Let us draw the graph of 250 x + 50y = 5000
For x = 0, 50 y = 5000 ⇒ y = 100
For y = 0, 250 x = 5000 ⇒ x = 20
∴ line 250 x + 50 y = 5000 meets OX in A (20, 0) and OY in B (0, 100)
Again we draw the graph of the line x + y = 60
For x = 0, y = 60
For y = 0, x = 60
∴ line x + y = 60 meets OX in C (60, 0) and OY in D (0, 60).
Since feasible is the region which satisfies all the constraints
∴ feasible region is the quadrilateral OAED. The comer points are O (0, 0). A (20, 0), E (10, 50), D (0, 60)

At O (0, 0), Z = 0 + 0 = 0
At A (20, 0), Z = 50 (20) + 15 (0) = 1000 + 0 = 1000
At E(10, 50), Z = 50 (10) + 15 (50) = 500 + 750= 1250
At D(0, 60), Z = 50 (0) + 15 (60) = 0 + 900 = 900
∴  maximum value of Z = 1250 at E (10, 50)

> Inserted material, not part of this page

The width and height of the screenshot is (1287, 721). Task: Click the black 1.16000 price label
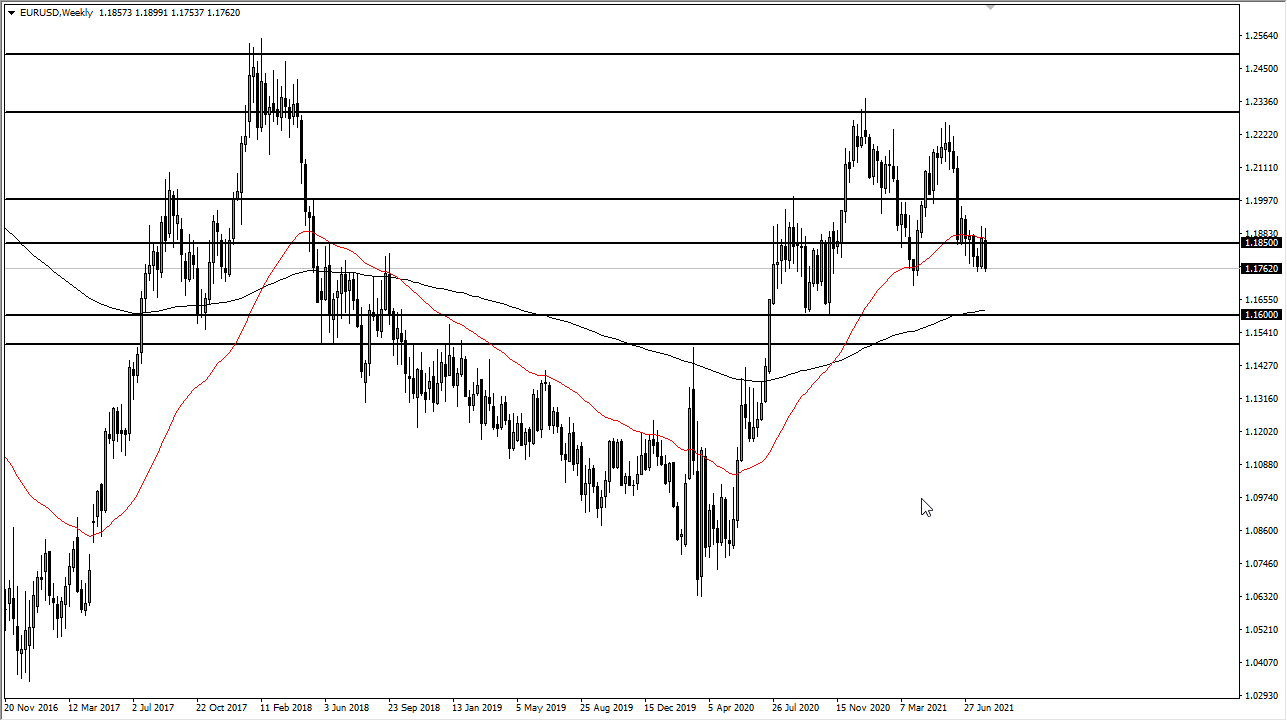click(1261, 315)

∴  maximum profit = Rs. 1250
when x = 10, y = 50 i.e., when number of tables = 10, number of chairs = 50

Let x hectare of land be allocated to crop X and y hectare to crop Y. Clearly, x ≥ 0, y ≥ 0.

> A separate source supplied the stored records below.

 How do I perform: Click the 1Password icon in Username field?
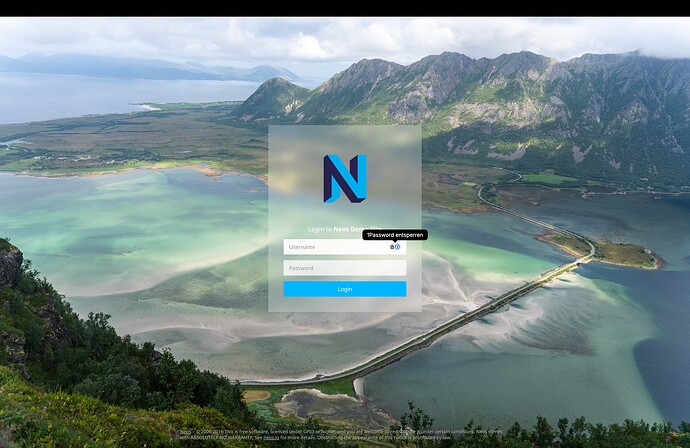pos(398,247)
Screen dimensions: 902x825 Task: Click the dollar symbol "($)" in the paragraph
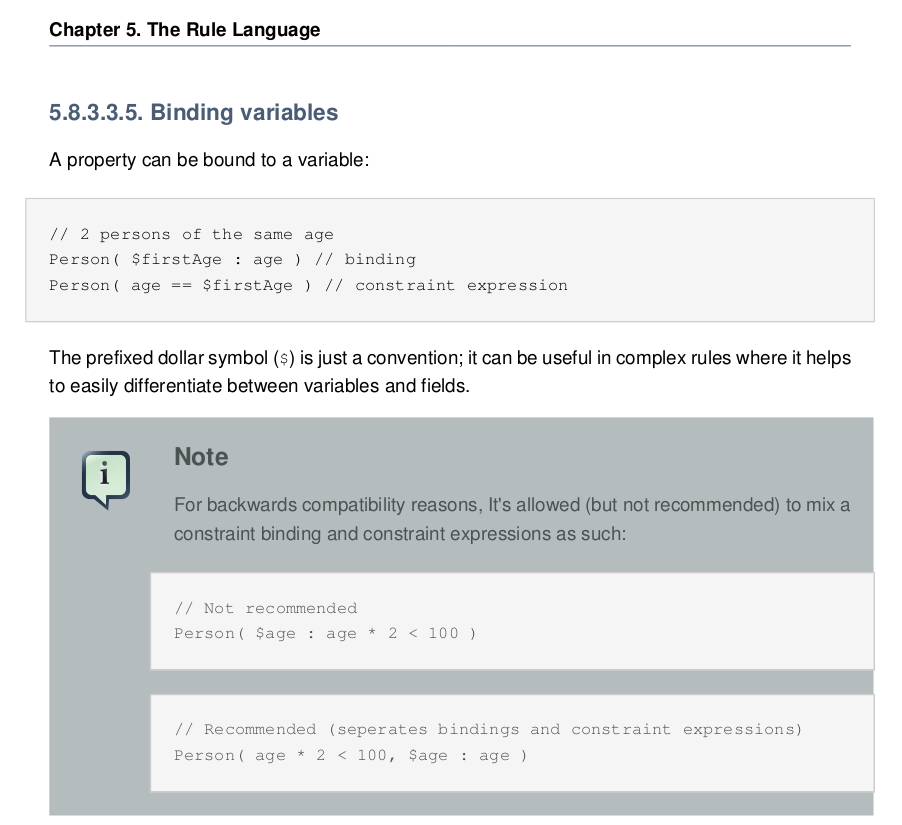coord(282,358)
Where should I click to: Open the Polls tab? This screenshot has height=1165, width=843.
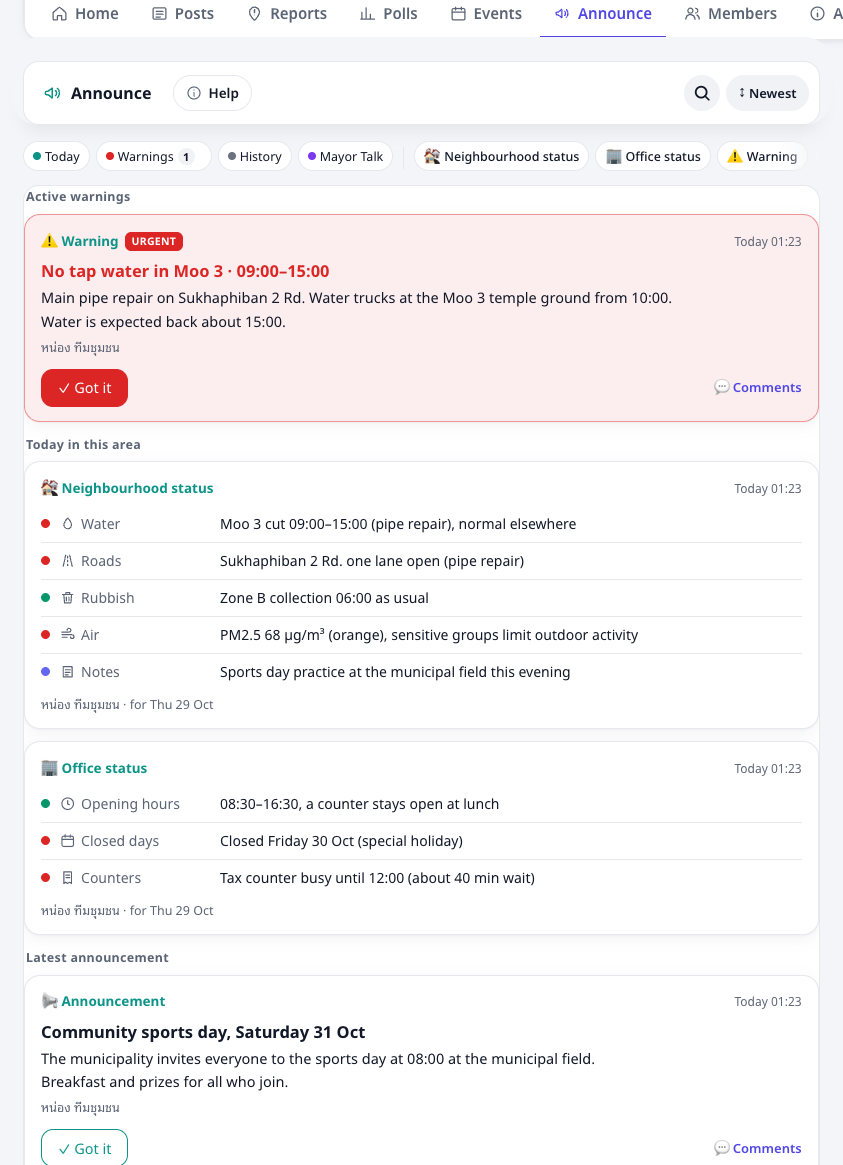(388, 13)
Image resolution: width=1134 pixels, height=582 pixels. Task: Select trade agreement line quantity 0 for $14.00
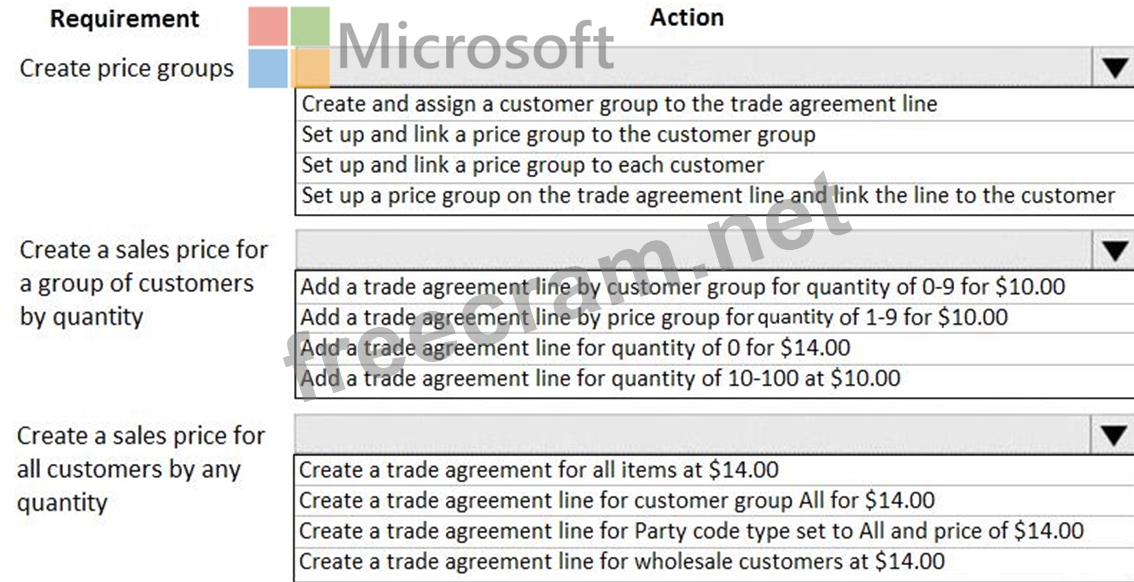click(x=575, y=348)
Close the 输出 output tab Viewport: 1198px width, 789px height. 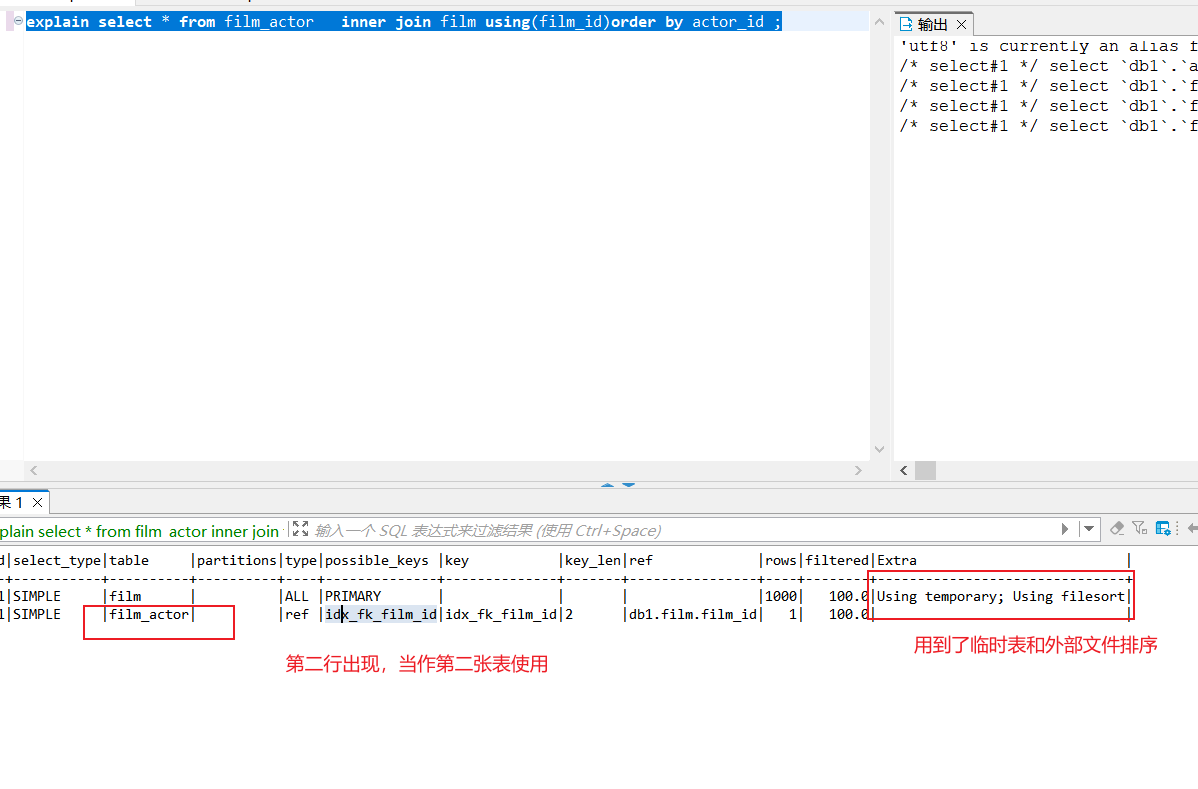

Profit per hectare on crop X = Rs. 10500
Profit per hectare on crop Y = Rs. 9000
∴  total profit = Rs. (10500 x + 9000 y)
The mathematical formulation of the problem is as follows:
Maximise    Z = 10500 x + 9000 y
subject to constraints x + y ≤ 50, 20x + 10y ≤ 800
i.e. 2 x + y ≤ 80
and    x ≥ 0, y ≥ 0
Consider a set of rectangular cartesian axes OXY in the plane.

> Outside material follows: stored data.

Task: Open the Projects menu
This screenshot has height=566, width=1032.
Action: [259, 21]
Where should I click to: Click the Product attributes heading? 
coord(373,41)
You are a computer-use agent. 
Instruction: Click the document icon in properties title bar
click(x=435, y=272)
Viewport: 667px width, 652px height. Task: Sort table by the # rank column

It is clear that any point which satisfies x ≥ 0, y ≥ 0 lies in the first quadrant.
Now we draw the graph of x + y = 50
For x = 0, y = 50
For y = 0, x = 50
∴ line meets OX in A(50, 0) and OY in L(0, 50).
Again we draw the graph of 2x + y = 80.
For x = 0, y = 80
For y = 0, 2x = 80 or x = 40

∴  line meets OX in B(40, 0) and OY in M(0, 80).
Since feasible region satisfies all the constraints.
∴ OBCL is the feasible region.
The corner points are O(0, 0), B(40, 0), C(30, 20), L(0, 50).
At O(0, 0), Z = 0 + 0 = 0
At B(40, 0), Z = 420000 + 0 = 420000
At C(30, 20), Z = 315000 + 180000 = 495000
At L(0, 50), Z = 0 + 450000 = 450000
∴ maximum value = 495000 at (30, 20)
∴ society will get the maximum profit of Rs. 495000 by allocating 30 hectares for crop X and 20 hectares for crop Y.